NEUROPHYSIOLOGICAL EVALUATION IN PEDIATRIC PATIENTS WITH HEREDITARY METABOLIC DISORDERS
Abstract number :
1.235
Submission category :
Year :
2002
Submission ID :
3466
Source :
www.aesnet.org
Presentation date :
12/7/2002 12:00:00 AM
Published date :
Dec 1, 2002, 06:00 AM
Authors :
Meral Topcu, Dilek Yalnizoglu, Neriman Sari, Emel Erdogan, Mehmet Kesimer, Turgay Coskun. Pediatric Neurology, Hacettepe University Children[ssquote]s Hospital, Ankara, Turkey; Pediatrics, Hacettepe University Children[ssquote]s Hospital, Ankara, Turkey;
RATIONALE: At the end of this activity the participants will be able to discuss the neurophysiological data as an additional tool to clinical work up and neuroimaging studies in patients with hereditary metabolic disorders (HMD).
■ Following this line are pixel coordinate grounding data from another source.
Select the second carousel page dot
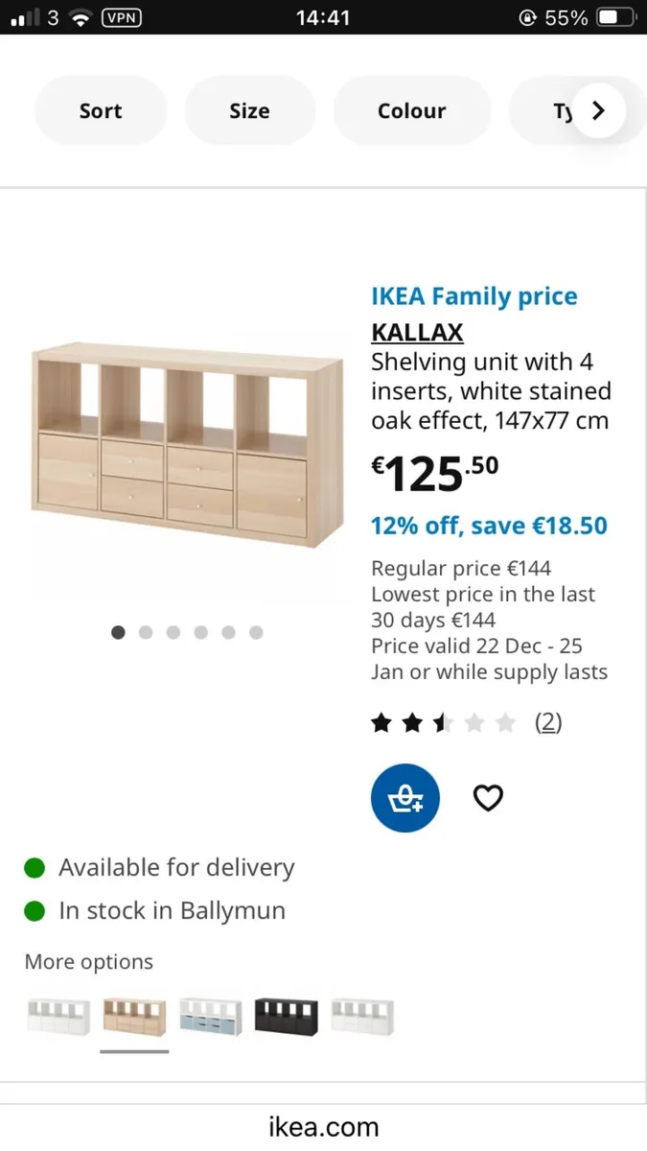Image resolution: width=647 pixels, height=1151 pixels. 146,632
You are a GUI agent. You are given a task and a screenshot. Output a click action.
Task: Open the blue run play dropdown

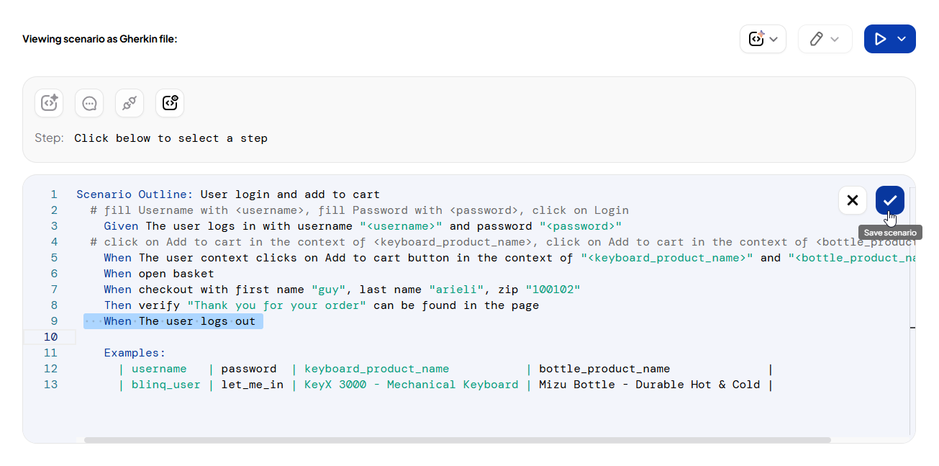pyautogui.click(x=889, y=39)
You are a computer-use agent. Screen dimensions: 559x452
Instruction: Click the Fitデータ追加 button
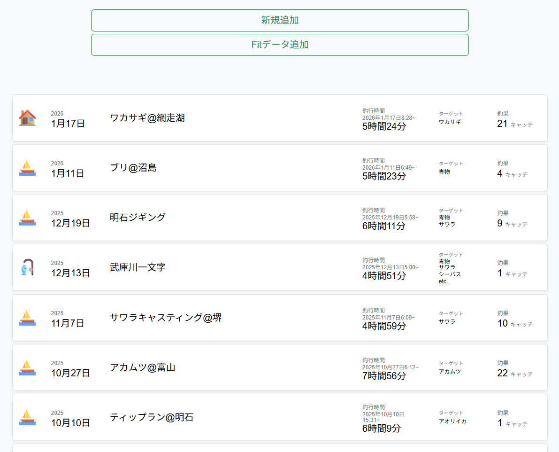280,45
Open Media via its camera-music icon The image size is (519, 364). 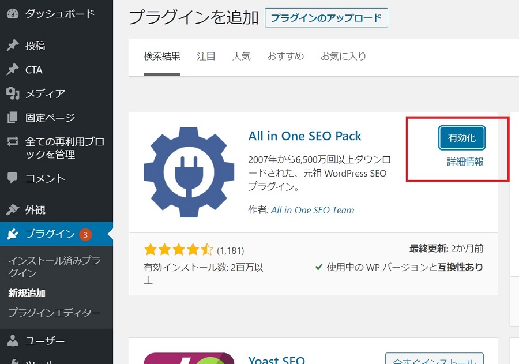(12, 93)
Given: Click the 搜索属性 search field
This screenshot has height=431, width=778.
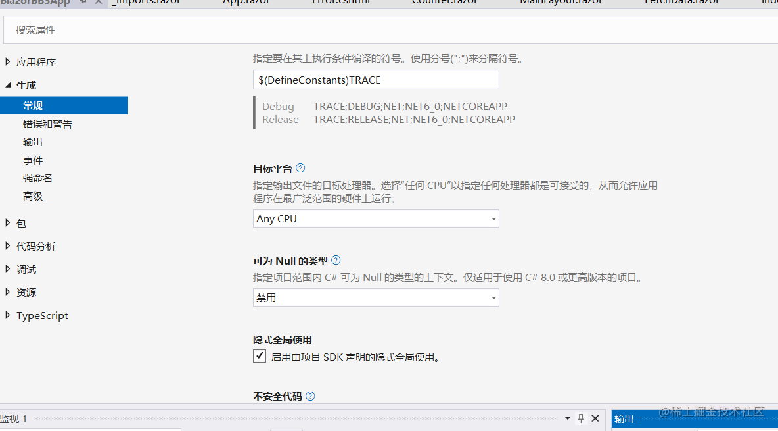Looking at the screenshot, I should point(131,30).
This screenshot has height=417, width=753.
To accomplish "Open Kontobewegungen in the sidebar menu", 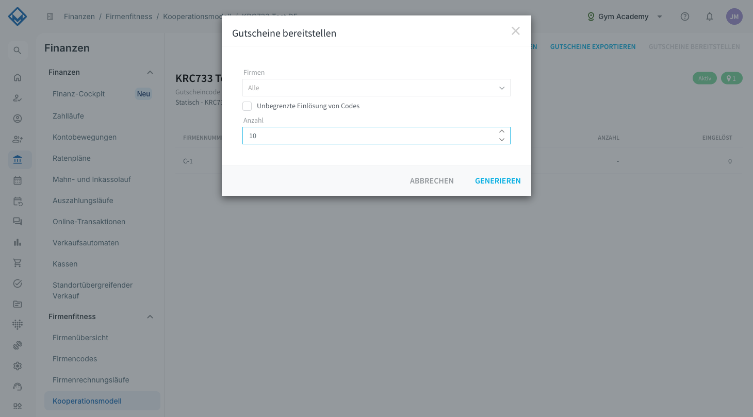I will [85, 137].
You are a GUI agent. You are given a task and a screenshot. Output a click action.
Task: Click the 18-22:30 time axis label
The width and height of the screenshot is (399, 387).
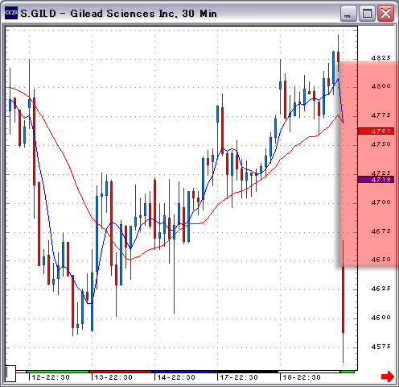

EEG is of limited help in specific diagnosis of patients with HMD. However it can provide complementary functional information in the clinical work up of patients with HMD.
METHODS: We present 83 patients with 18 different types of clearly documented metabolic disorders. Female/male ratio was 37/46. Age at the time of evaluation ranged between 1 month and 17 years (mean: 4 years 9 months), age at the time of diagnosis ranged between 1 month and 16 years (mean: 1.5 years). Parents were relatives in 62 patients. Routine EEG was obtained in all patients . VEP was done in 65 patients and BAEP in 66. Forty-six patients underwent psychometric evaluation, and 38 patients had neuroimaging studies (cranial ultrasonography, CT and/or MRI).
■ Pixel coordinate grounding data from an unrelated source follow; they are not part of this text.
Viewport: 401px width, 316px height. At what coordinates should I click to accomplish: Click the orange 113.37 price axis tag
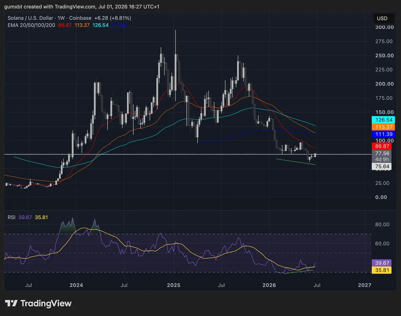[x=383, y=127]
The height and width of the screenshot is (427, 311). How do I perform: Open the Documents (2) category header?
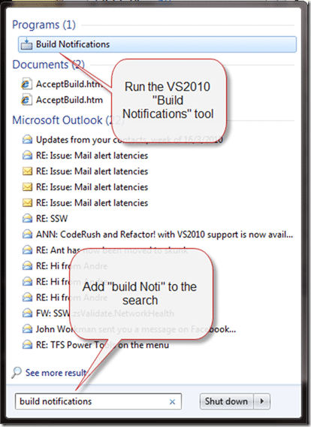click(x=48, y=65)
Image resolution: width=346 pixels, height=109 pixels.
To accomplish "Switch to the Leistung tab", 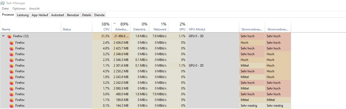I will click(23, 15).
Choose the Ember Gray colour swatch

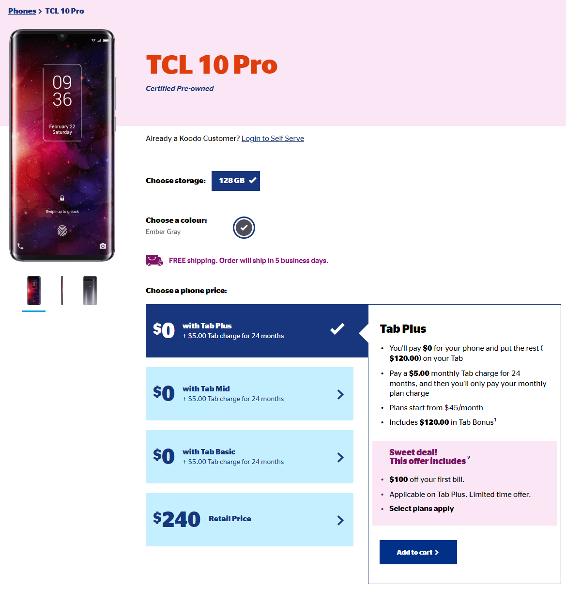(x=244, y=228)
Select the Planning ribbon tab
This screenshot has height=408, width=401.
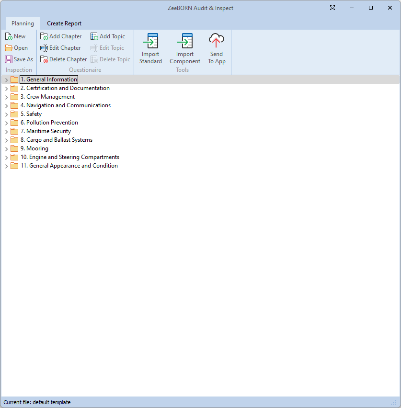coord(23,23)
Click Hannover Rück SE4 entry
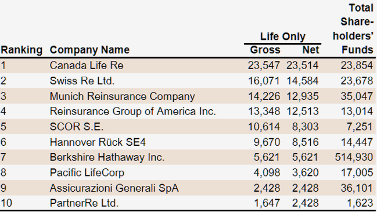 (98, 142)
RESULTS: Forty-eight patients initially presented with seizures, yet at the time of evaluation 34 had associated seizure disorder. Sixty patients (72%) had an abnormal EEG. The most common abnormality was background slowing seen in 42 patients (50.4%). Epileptiform abnormality was seen in 27 patients (32.4%), asymmetry was present in 18 (21.6%). Patients with no obvious seizures had an abnormal EEG in 60%, and 14 % showed epileptiform activity. EEG abnormalities were most common in patients with dihydropteridine reductase deficiency, urea cycle disorders, maple syrup urine disease (MSUD), and glutaric aciduria. Epileptiform activity was most common in MSUD, whereas background slowing was predominant in dihydropteridine reductase deficiency, and asymmetry in urea cycle disorders. Of 65 patients who had a VEP study 50% were found abnormal, with bilateral delayed P1 latencies being the most common abnormality. BAEP was obtained in 66 patients, and 47% had abnormal results. Bilateral prolonged I-V interpeak latencies were seen in majority of cases. Psychometric evaluation was performed in 46 patients; 3 had severe mental retardation (MR), 8 had moderate MR, and 11 had mild MR. Twenty-six of 38 patients had abnormal neuroimaging findings; white matter involvement was the leading abnormal feature on MRI.
CONCLUSIONS: EEG is recommended in evaluation and follow up of patients with HMD. EEG may detect cerebral dysfunction and show epileptiform abnormality in the absence of severe cognitive deficits and seizure disorder. Background slowing on EEG and prolonged latencies in evoked potentials are supportive of white matter disease. Neurophysiological studies may help early detection or improvement in patients with HMD as an additional tool to clinical features and neuroimaging studies.